Special and General Relativistic Effects in Galactic Rotation Curves

TL;DR

This paper explores how relativistic effects in galaxy rotation curves can distinguish between dark matter and modified gravity theories, proposing observable tests for these effects.

Contribution

It calculates the expected relativistic Doppler and gravitational shifts in galaxy models within general metric theories of gravity, proposing observational strategies.

Findings

Relativistic effects are potentially detectable in galaxy rotation curves.

Observable quantities can measure special- and general-relativistic effects independently.

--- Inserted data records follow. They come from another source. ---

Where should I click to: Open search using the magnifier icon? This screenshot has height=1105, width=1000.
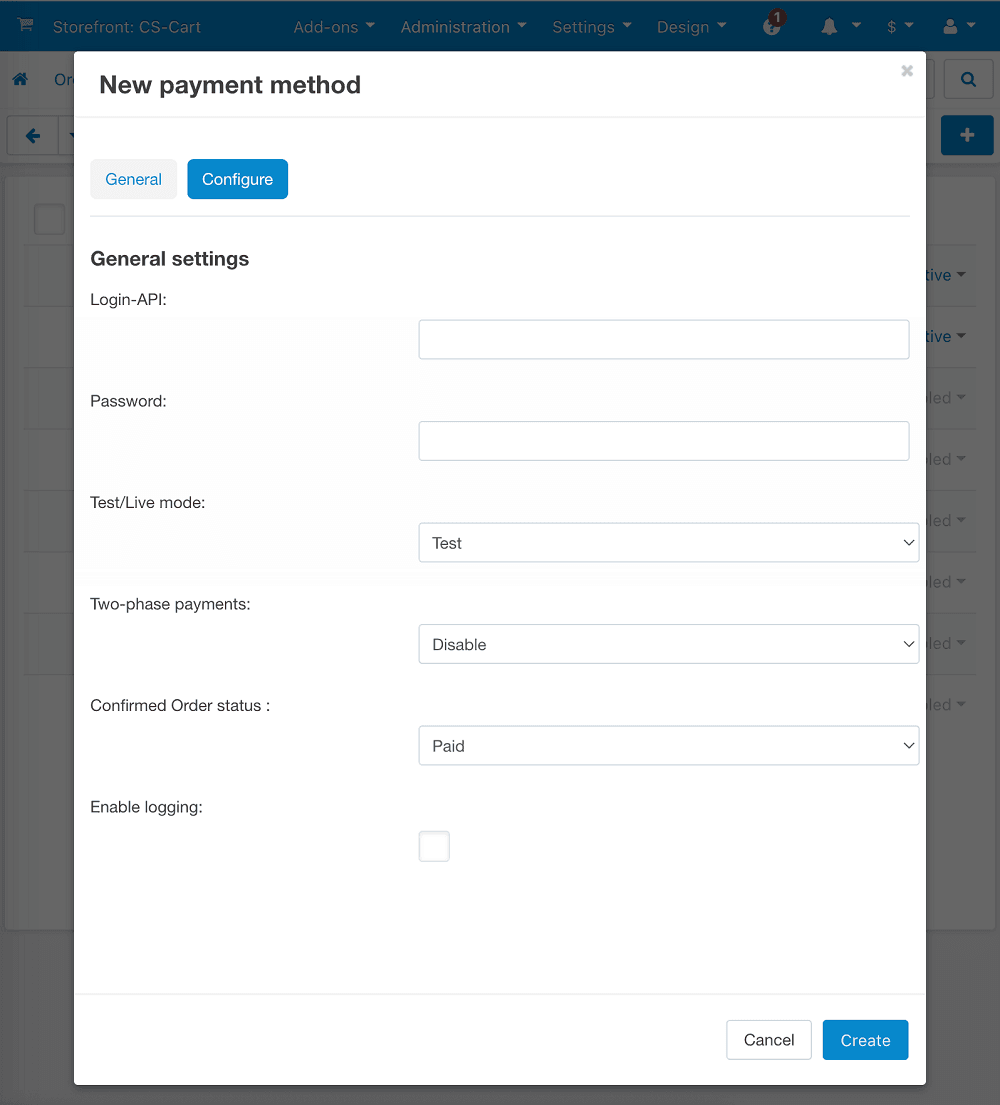(968, 78)
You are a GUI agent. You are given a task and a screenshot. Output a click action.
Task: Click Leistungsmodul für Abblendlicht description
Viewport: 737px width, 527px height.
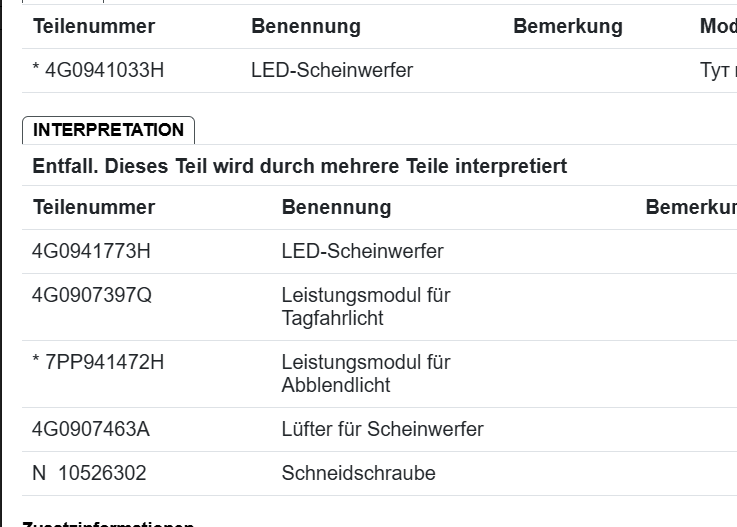tap(366, 373)
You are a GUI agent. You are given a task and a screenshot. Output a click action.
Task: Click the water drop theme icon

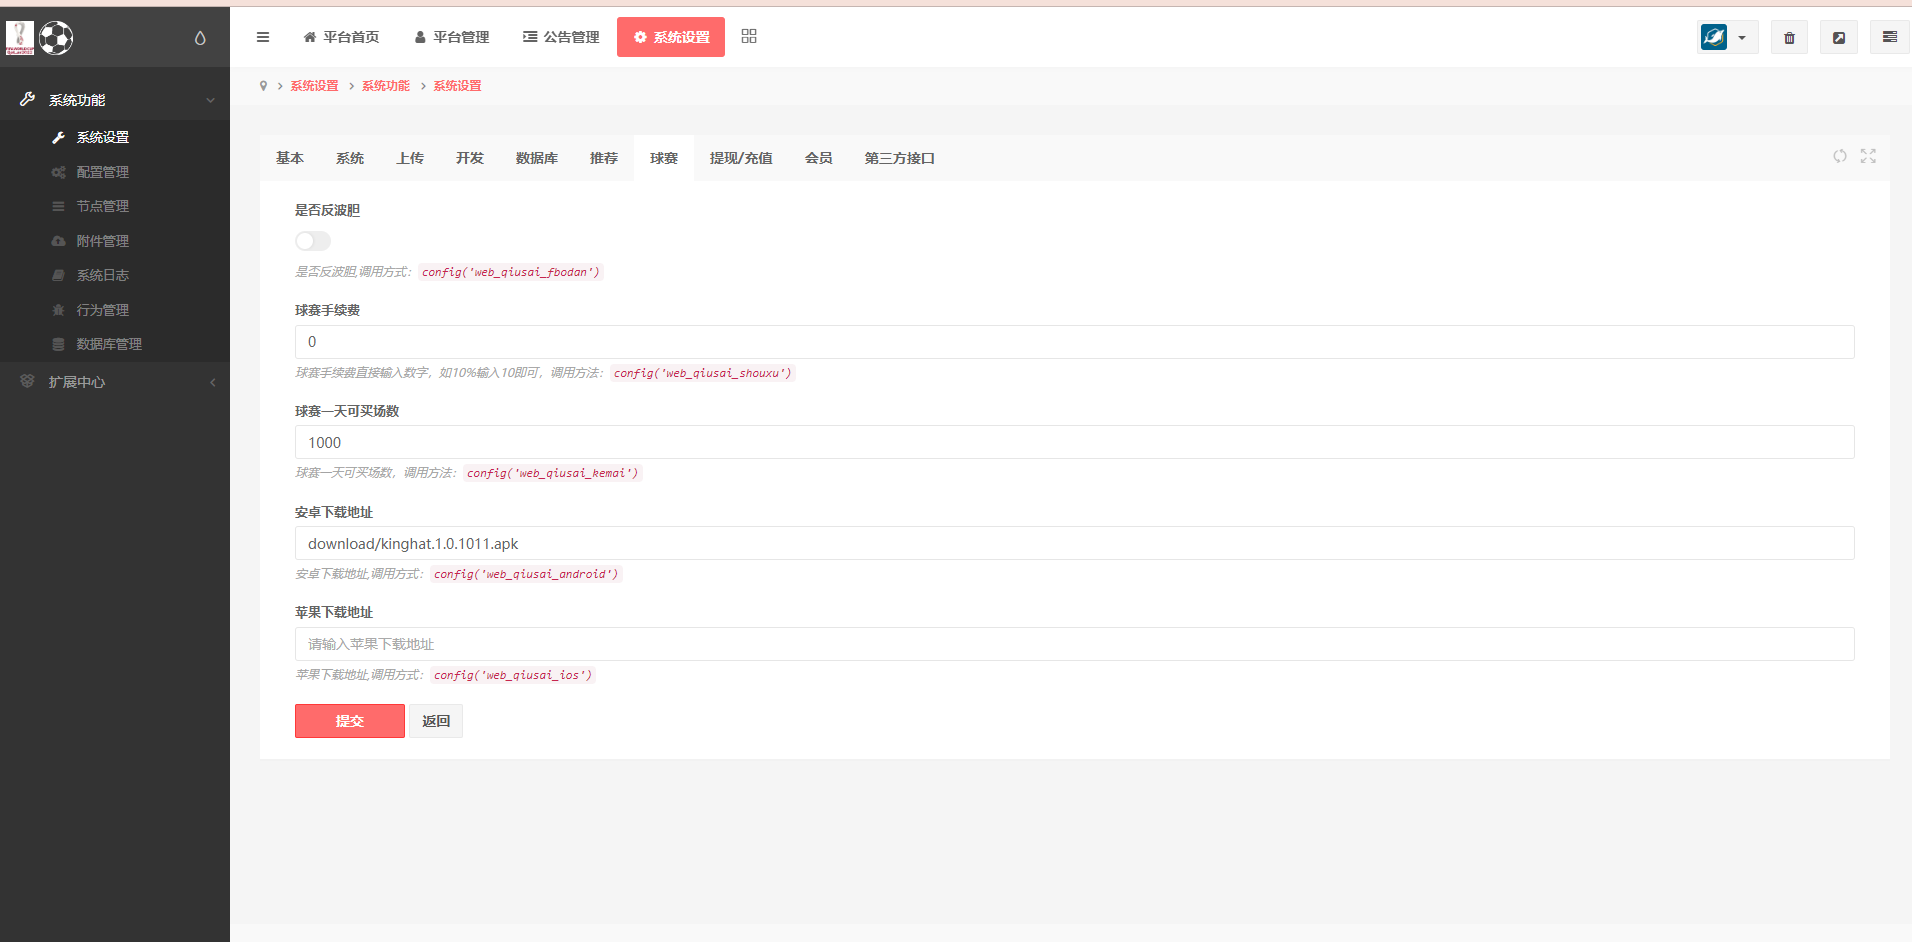200,38
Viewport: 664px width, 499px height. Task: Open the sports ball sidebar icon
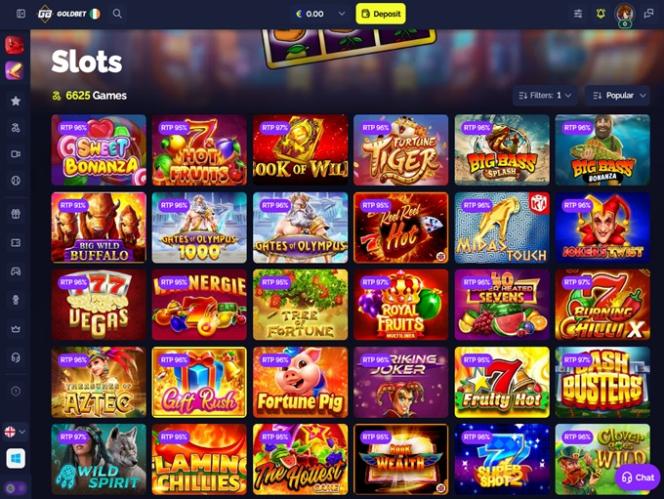click(16, 180)
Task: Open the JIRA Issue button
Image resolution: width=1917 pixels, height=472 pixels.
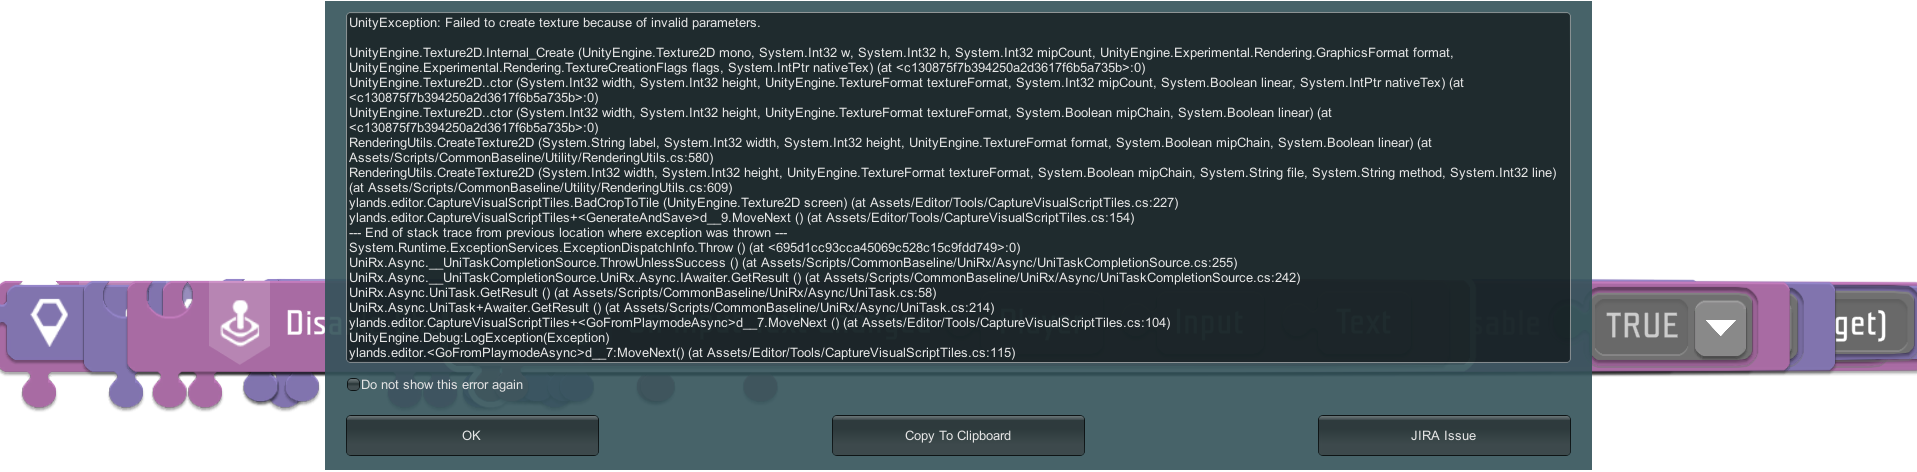Action: [x=1443, y=436]

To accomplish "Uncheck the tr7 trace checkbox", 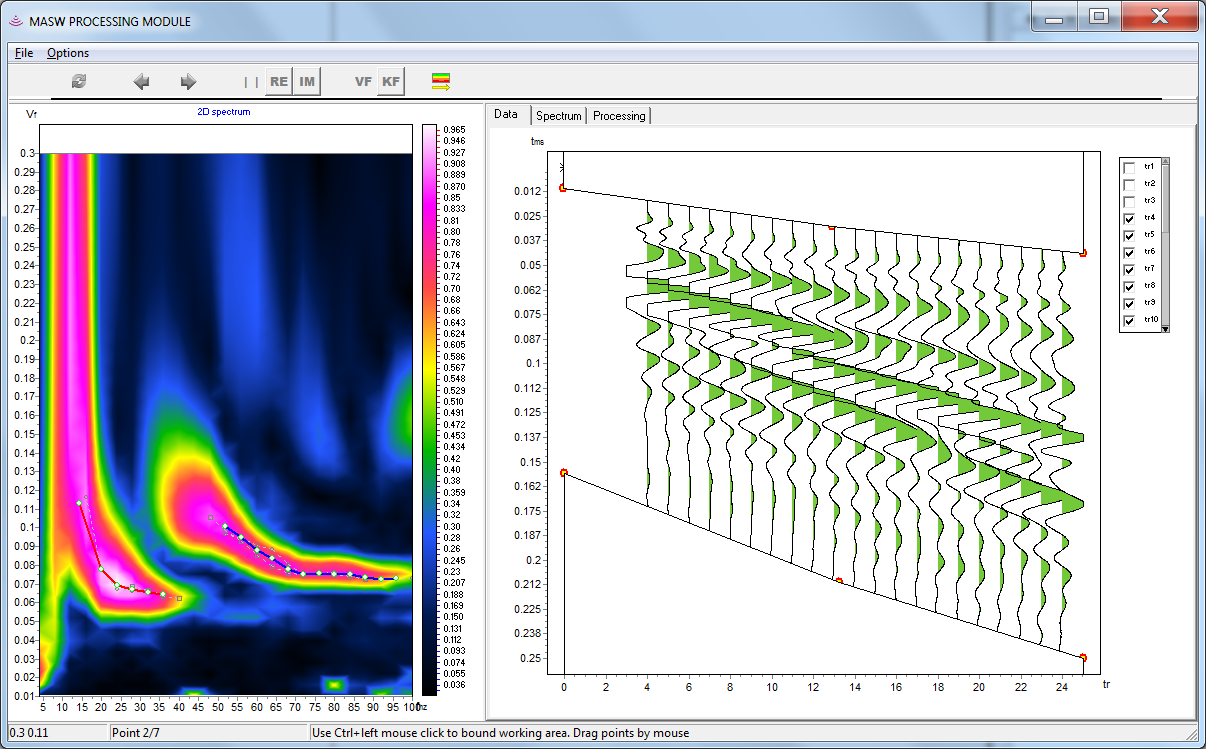I will click(x=1129, y=269).
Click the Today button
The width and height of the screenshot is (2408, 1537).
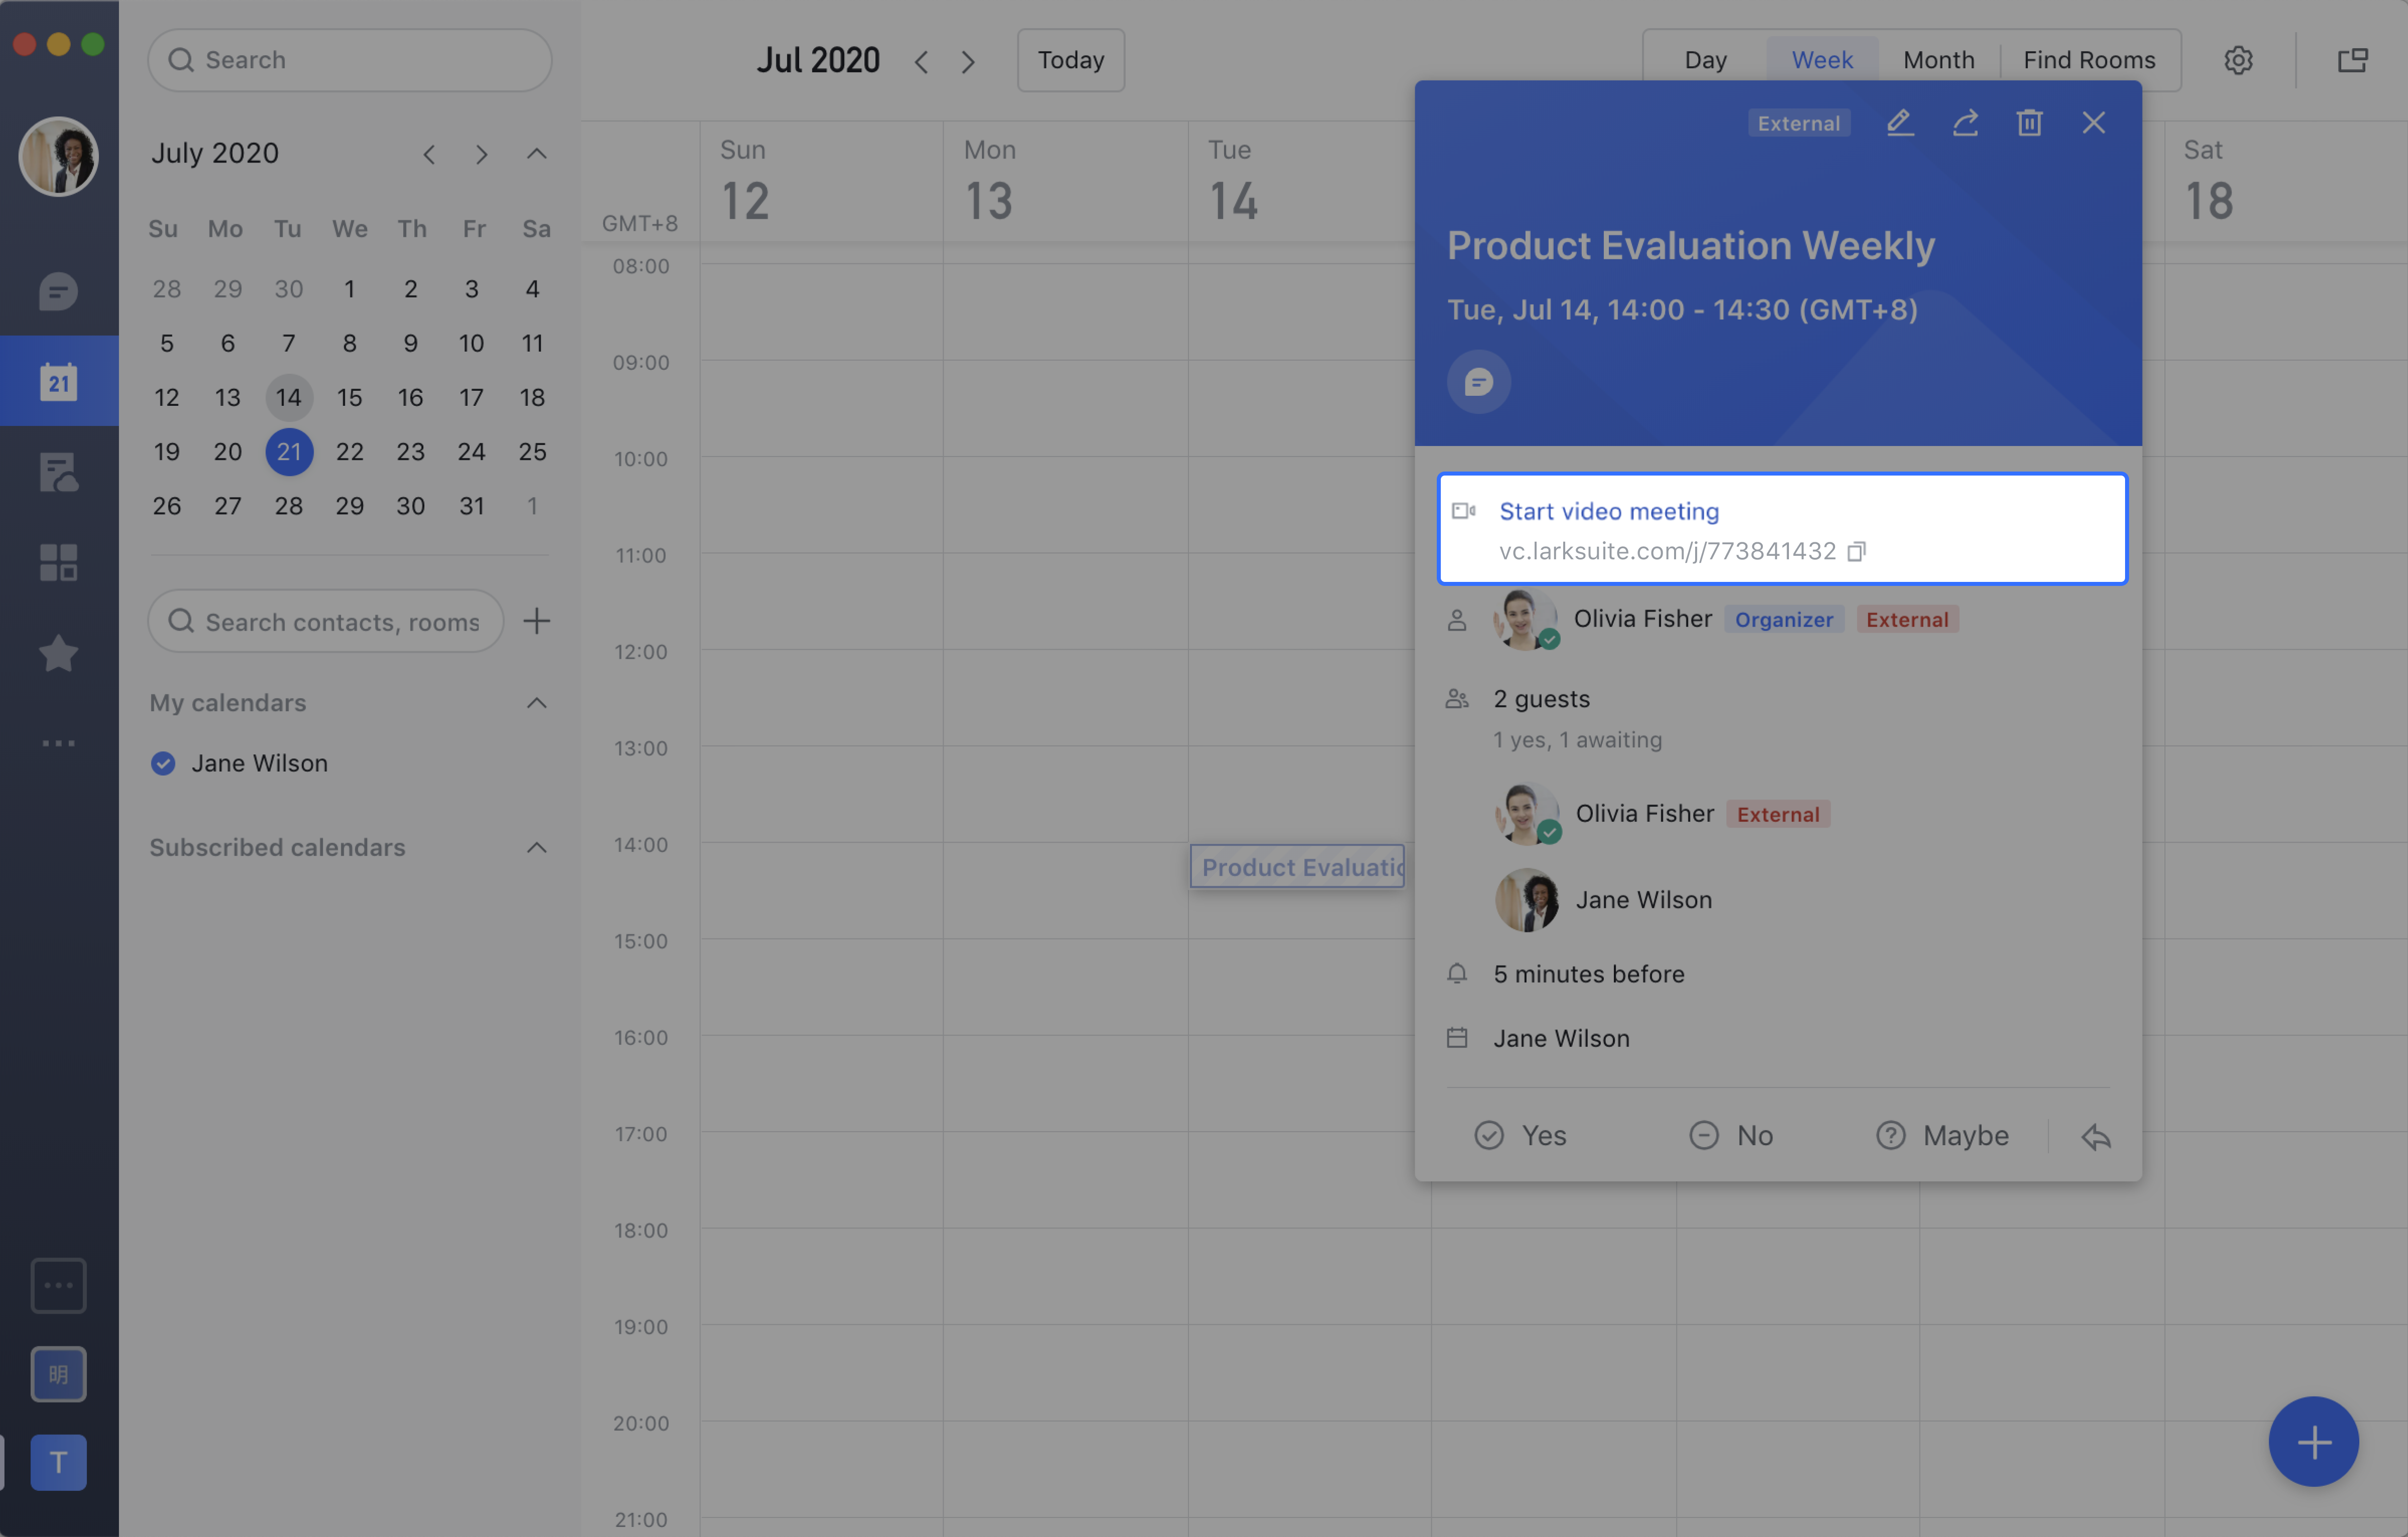[x=1070, y=59]
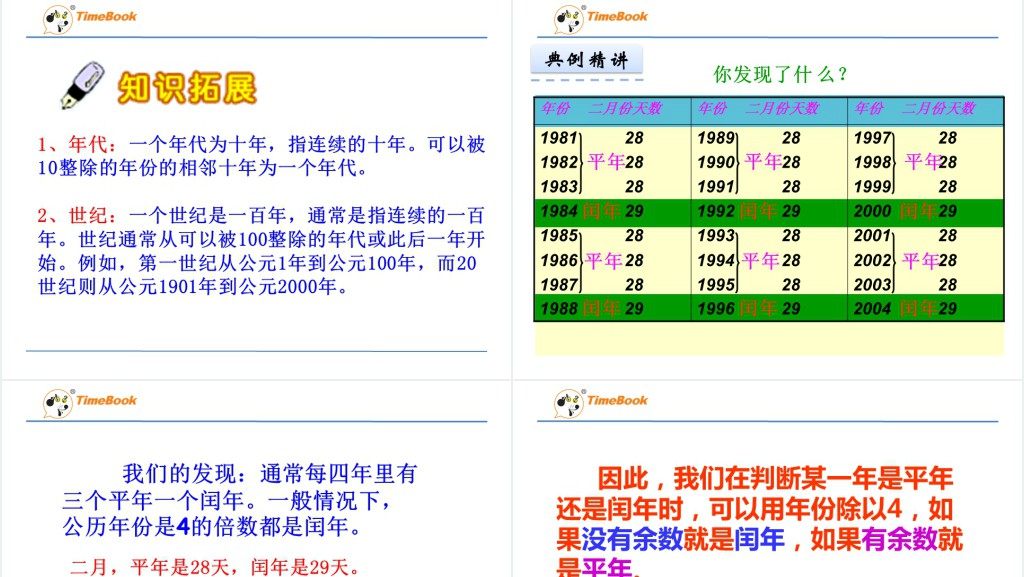This screenshot has width=1024, height=577.
Task: Open the 我们的发现 slide text
Action: coord(240,498)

Combining data from many galaxies enhances detection prospects.

Abstract

The observed flat rotation curves of galaxies require either the presence of dark matter in Newtonian gravitational potentials or a significant modification to the theory of gravity at galactic scales. Detecting relativistic Doppler shifts and gravitational effects in the rotation curves offers a tool for distinguishing between predictions of gravity theories that modify the inertia of particles and those that modify the field equations. These higher-order effects also allow us in principle, to test whether dark matter particles obey the equivalence principle. We calculate here the magnitudes of the relativistic Doppler and gravitational shifts expected in realistic models of galaxies in a general metric theory of gravity. We identify a number of observable quantities that measure independently the special- and general-relativistic effects in each galaxy and suggest that both effects might be detected in a statistical sense by combining appropriately the rotation curves of a large number of galaxies.